Orbital 1.6 makes some subtle changes in how we identify the type of observable values in query results. Previously, we used a set of regular expressions to make an educated guess about whether a value was a SHA-256 hash, domain name or network address so we can use Cisco Threat Response (CTR) to provide context and actions. Now, Orbital 1.6 will look at the column name infer the type based on some simple rules:

  • Is the column name the same as one of the CTR observable types, like: domain sha256 or ip? If so, that is the type.

  • Does the column name start with one of the observable types, like domain_1? If so, use that.

  • Otherwise, does the column name end with one of the observable types, like dst_ip? If so, we use that.

This change does not affect our catalog of stock queries, which already contain metadata that specifies the observable type for each column. With this change, you can now send the results of your custom queries to your CTR Private Intelligence repository. (Previously, you could only send the results of stock queries, which carries metadata that identifies the observable types.)

Frequently Used Observable Types

CTR and the Cisco Threat Intelligence Model (CTIM) define a large number of observable types, here are a few that are frequently used:

  • sha256 -- The SHA-256 hash of a file or other entity, in hexadecimal encoding. (See also md5 and sha1 for other hashes.)

  • ip -- A IPv4 network address. (See ipv6 for IPv6 addresses.)

  • domain -- A DNS domain name.

  • hostname -- A computer host name.

For an exhaustive list, see Observables in CTIM Sightings.

Orbital 1.5, 2020-04-07

Orbital 1.5 lets customer administrators authorize other users to use Orbital and introduces support for Windows Server 2016 and later.
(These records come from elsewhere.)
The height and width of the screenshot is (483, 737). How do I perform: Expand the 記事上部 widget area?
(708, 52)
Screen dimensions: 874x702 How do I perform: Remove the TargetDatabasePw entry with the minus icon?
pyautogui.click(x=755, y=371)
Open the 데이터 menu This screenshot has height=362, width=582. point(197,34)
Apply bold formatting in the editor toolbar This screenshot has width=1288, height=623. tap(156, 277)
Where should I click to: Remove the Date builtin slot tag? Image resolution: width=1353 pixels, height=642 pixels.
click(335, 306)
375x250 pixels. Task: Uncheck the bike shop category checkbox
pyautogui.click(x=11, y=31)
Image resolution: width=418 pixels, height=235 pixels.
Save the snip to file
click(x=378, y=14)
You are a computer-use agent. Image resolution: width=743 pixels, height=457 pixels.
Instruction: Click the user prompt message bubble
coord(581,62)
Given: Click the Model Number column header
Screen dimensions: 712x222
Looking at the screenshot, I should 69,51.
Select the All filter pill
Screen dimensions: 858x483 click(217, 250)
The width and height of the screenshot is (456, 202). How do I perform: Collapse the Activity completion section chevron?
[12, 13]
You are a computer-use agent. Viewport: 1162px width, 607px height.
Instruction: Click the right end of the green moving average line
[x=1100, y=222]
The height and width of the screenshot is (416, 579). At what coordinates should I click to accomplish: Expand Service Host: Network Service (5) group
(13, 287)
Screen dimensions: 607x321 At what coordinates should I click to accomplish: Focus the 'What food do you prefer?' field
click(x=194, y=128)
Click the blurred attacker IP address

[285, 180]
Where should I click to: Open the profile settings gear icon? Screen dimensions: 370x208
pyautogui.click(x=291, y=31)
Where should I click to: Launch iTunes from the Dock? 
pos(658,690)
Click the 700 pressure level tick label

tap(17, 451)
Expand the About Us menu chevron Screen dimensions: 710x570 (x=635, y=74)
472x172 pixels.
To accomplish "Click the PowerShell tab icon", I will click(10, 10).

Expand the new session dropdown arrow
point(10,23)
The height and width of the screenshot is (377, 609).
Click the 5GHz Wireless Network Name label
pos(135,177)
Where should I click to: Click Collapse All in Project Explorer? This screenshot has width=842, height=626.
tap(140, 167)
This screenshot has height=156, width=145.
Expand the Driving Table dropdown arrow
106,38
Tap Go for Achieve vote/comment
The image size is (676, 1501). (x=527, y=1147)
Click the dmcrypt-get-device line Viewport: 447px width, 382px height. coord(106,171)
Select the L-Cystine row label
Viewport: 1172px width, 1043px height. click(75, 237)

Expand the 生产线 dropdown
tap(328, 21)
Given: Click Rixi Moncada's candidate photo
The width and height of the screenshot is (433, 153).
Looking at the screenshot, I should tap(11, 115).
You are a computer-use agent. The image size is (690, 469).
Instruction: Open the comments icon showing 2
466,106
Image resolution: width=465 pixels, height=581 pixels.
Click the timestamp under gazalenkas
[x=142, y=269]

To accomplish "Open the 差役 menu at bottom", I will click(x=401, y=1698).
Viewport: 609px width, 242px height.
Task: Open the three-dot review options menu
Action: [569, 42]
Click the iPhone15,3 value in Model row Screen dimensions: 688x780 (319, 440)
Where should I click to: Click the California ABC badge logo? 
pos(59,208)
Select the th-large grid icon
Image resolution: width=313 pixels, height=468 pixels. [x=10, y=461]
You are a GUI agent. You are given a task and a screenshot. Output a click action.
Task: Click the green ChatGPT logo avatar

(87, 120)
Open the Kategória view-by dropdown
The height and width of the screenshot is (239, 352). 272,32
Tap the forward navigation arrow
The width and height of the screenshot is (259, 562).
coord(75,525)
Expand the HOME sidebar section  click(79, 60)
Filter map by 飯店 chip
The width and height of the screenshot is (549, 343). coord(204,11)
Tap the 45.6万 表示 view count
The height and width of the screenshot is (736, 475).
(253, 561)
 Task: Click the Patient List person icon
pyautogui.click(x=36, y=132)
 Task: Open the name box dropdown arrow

We have also started aggregating metrics for Cisco SecureX components and APIs. There are a lot of changes below the waterline this release that we are eager to share when SecureX is ready for beta.

  • Orbital for Non-Administrators. Administrators can manage access to Orbital for other users in their organization.

  • Windows Server Support. We now support Windows Server 2016 and later.

Orbital 1.4, 2020-03-11

Orbital 1.4 builds on last month's release by adding Cisco Threat Response (CTR) pivot menus to common observables and provides support for automatically sending results to private intelligence stores. This advanced feature enables configuring periodic queries associated with current threats to CTR so you can monitor for affected hosts.

We have also exposed the Orbital API v0 which lets customers build applications that can run queries and collect results. This feature is important to our objective of exposing information about your endpoints to your security applications.

  • API Documentation. Without documentation, it would be very difficult to discover and learn how to use Orbital APIs. We are working on a Python reference module as well.

  • Theme support. You can switch Orbital to high contrast, white on black or low contrast greys on blues.

  • Orbital Pivot Menus. Orbital can present actions from your CTR modules next to observable types, such as domain names, file hashes and network addresses.

Orbital 1.3, 2020-02-14

Orbital 1.3 adds Cisco Threat Response (CTR) to our user interface. We send common observables while you view results to CTR to identify values that are known malicious or innocuous by your team and intelligence providers. This also adds support for Casebook so you can quickly send observables from your query results to CTR for later investigation.

  • Documentation. As Orbital adds more features, it is even more important to show you how they work and inform you about changes.

  • Guided UI for new users. Orbital's live query user interface is unique to our product, and we find it necessary to coach new users on how to specify nodes, use the catalog and schedule queries.

Orbital 1.2, 2020-01-31

Orbital 1.2 introduces independent clouds for EU and APJC customers. We consider your information to be most sensitive, and we want to be sure you can choose the regulatory region that you and your organization can trust. We are growing our operations team to ensure we have coverage around the world in case there are any support issues.

  • Secure Malware Analytics integration. Secure Malware Analytics's expert system will suggest Orbital queries based on sample analysis to search your environment for hosts that may be at risk.